Pub Date: Sept. 17th, 2024
ISBN: 9781636281803
Publisher: Red Hen Press

A young Ghanian American woman fights through a complicated quarter-life crisis.

Akosua Agbe is a 24-year-old graduate student in history living in New York City. But instead of enrolling in classes, she pores over the course catalog until well after the term is underway. She’s recently broken up with her boyfriend, Wisdom, a medical student she still loves, because he didn’t think she was Ghanaian enough for him, calling into question her sense of self. Akosua tries to pursue another Ghanaian fellow on campus, Daniel, but he rejects her and then toys with her emotions.

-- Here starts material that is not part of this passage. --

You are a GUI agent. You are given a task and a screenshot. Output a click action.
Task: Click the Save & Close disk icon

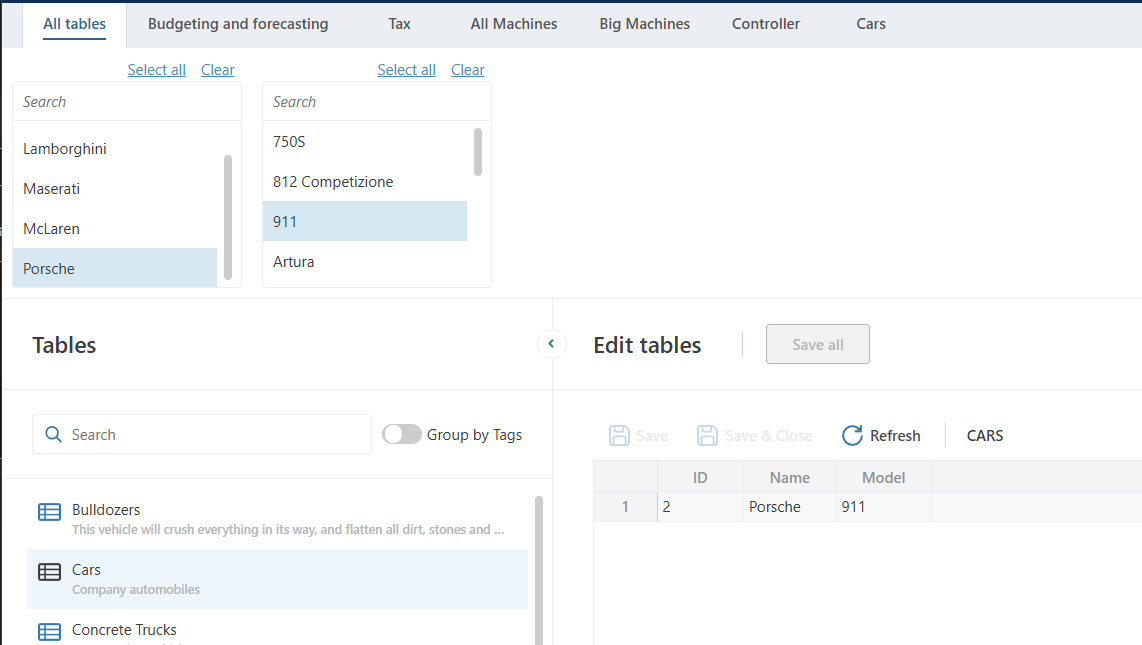click(708, 435)
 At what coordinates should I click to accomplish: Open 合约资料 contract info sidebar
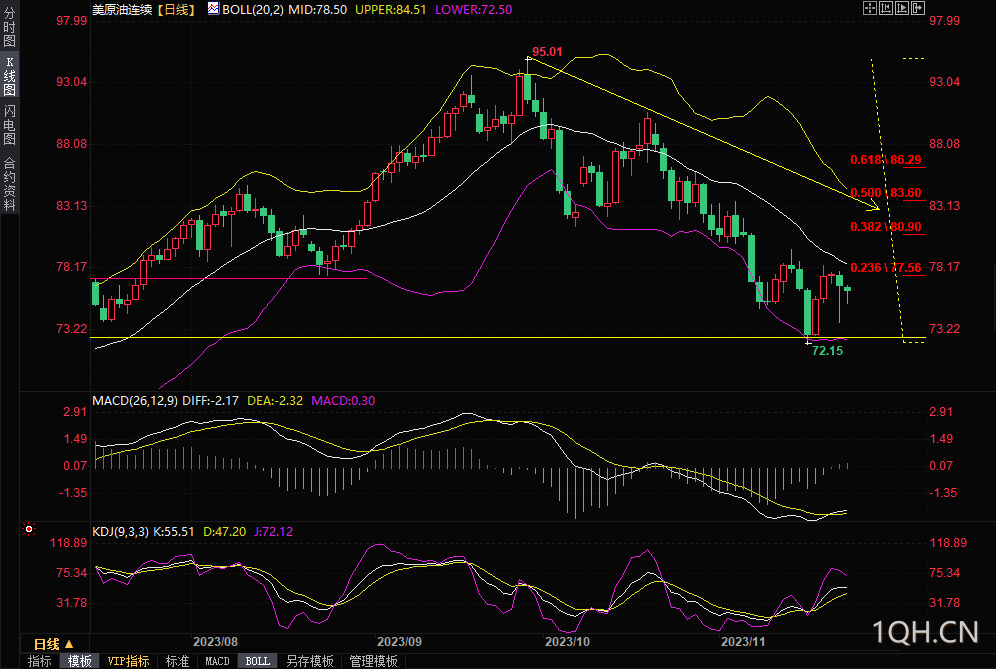tap(10, 184)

He also gives her some devastating news: Her father, who abandoned her when she was 7, is also in New York, teaching at another college. Amid this turmoil, Akosua falls in the shower and hits her head. At first, she doesn’t think she’s been hurt too badly, but as Thanksgiving approaches, it becomes clear she’s sustained a serious head injury that’s causing debilitating symptoms. The people in her life just want her to heal and learn to take better care of herself. Akosua comes to realize that might mean defying her loved ones’ expectations of her and learning how to make her own choices. Debut author Bediako captures well that poignant moment in a young person’s life when they must differentiate their own desires from their family’s and community’s to forge their own path. The trauma to Akosua’s brain amplifies just how much she was allowing inertia, an adolescent need to seek approval and please her elders, to dictate her next steps—or lack thereof. She can’t own her decisions until she fully makes them herself. Bediako highlights how that’s easier said than done, especially while straddling two cultures and identities.

Smartly covers a few weeks of upheaval that push its heroine closer to adulthood.